At primary school we had computers from year three or four (1998/9). These were very limited in number and were those Apple iMac G4’s. To do our homework we’d use encyclopedia’s or atlases. My atlas was a treasured possession as it was new and shiny. I can’t really recall when I first started to use the Internet, but an early memory would be the discovery of the CIA World Factbook. It would have been the year 2000 and we were tasked with researching countries for the Sydney Olympics. I was amazed. To be able to have all of the information there with such ease was mindblowing. And I didn’t even have to trace the maps.
Since then things have accelerated dramatically. At high school the Internet quickly became my most valued resource. Assignments became typed as a rule and the NCEA website became really useful for finding exemplars and previous exam papers.
At University this dependence on the Internet became even more pronounced. Since 2009 email has been an official form of communication between students and the University. All of our assignments must be uploaded to an online plagiarism checker and the majority of resources can be found online. Facebook groups, google docs, dropbox, evernote – totally indispensable.
And that’s just talking computers/ the Internet. Cellphones have completely exploded as have mobile devices. I could go on, but I presume that I am preaching to the converted.
It made me think though, what about those who have never known anything else?
My sister Isabel is 10, this makes her 10 years younger than I am at 20. She’s a post 9/11 baby, post Y2K bug baby for that matter and so has grown up in a world where technology is king and a fact, it’s not anything that revolutionary. It’s fascinating how in only 10 years the differences in our experiences can be so large. For Isabel, when she has a question the first port of call is the Internet, she wants to watch TV? The Internet. She wants to play a game? The Internet. But at the same time, she’s too young for Facebook, Twitter, her own email account, she does have a blog but she hasn’t started using it yet. I decided to have a little chat with her, to see what she thinks from her view of things.

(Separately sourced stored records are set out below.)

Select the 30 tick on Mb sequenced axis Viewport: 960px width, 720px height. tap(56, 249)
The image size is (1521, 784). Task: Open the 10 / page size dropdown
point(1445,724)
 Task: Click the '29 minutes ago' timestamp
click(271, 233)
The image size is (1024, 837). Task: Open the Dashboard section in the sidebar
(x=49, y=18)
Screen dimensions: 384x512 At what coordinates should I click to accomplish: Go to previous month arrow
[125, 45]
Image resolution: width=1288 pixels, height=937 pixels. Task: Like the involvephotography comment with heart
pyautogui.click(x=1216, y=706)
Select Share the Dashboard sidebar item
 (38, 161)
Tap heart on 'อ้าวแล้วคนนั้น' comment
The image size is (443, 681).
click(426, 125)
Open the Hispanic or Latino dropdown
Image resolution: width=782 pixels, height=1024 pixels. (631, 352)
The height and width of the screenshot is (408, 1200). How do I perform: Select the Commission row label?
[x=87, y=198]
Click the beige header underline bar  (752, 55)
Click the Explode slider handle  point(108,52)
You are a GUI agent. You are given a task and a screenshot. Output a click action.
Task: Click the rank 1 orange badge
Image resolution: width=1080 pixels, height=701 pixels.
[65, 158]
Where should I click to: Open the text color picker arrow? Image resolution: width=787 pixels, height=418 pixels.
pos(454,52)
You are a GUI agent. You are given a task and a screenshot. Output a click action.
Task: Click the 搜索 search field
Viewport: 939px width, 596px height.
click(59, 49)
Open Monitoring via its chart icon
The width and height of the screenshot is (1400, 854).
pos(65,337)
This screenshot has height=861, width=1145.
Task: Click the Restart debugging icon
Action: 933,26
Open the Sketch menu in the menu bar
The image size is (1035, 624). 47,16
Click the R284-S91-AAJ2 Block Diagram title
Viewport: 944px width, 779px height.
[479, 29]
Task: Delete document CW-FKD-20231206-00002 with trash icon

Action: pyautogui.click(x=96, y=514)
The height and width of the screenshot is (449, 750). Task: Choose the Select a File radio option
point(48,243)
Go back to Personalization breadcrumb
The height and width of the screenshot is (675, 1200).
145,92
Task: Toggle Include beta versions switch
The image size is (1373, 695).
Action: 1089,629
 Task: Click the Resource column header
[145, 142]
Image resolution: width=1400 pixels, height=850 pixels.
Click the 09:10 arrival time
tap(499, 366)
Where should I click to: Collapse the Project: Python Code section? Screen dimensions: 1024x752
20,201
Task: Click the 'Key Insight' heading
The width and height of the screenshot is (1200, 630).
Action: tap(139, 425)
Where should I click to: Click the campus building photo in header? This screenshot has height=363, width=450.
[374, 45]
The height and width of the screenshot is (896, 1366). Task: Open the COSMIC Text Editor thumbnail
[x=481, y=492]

M: Okay, so Izzy, first off what do you use the Internet for?
I: Playing games and researching things.
M: What do you mean by researching things?
I: Like homework and stuff, researching things about the Olympics, the latest news, finding out things I have questions about. [Editors note: Isabel is obsessed with natural disasters, she’s a kid who is afraid of things until she knows every single detail and she uses the Internet to fulfill this need.]
M: Would you say that the Internet is instrumental to your life?
M: What do you think of people’s ability to talk with anyone anywhere? Is this amazing, or just a fact?
I: It was amazing at first, but now it’s really just a fact.
M: What is your view of social media? From the view of someone who can’t use it yet.
I: I’d like to be able to use them, I’m not that keen on twitter though.
M: Where do you see technology going? What makes you really excited in terms of new technology?
I: That one day you could have like a computer that you can make small and fit in your pocket and then make it go big again. Like a nintendo but better.
M: Would you say that technology has advanced in your lifetime? Can you think of any big technology related inventions?
I: iPhones, iPads, they’re kinda big changes. But yeah. [Editors note: She didn’t really sound that impressed.]
For Isabel social media, mobile technology, computers, the Internet, they are just a fact of life. It’s a perspective that boggles me. From my point of view developments in social media and technology are fascinating. So much has changed and been invented in my lifetime that I am totally in awe of developments in new media/social media etc. Yet for her, it just is.
It makes me wonder, as technology becomes more and more spectacular, does it become less interesting in turn? Think about the washing machine, that would have been astounding once upon a time right? And so what does that say for social media gurus and the like? Sure, social media, like marketing, journalism, pr, it has a romantic edge to it but will the next generation need people specialised in this area? Or will it just get absorbed back into the established hierarchy of professions as another useful skill?
I think it would be interesting to expand on this discussion with people in staggering age groups older than Isabel and I to discuss it further. People just five/ ten years older than myself to begin with to recall their memories of the advent of the Internet. So please, please share.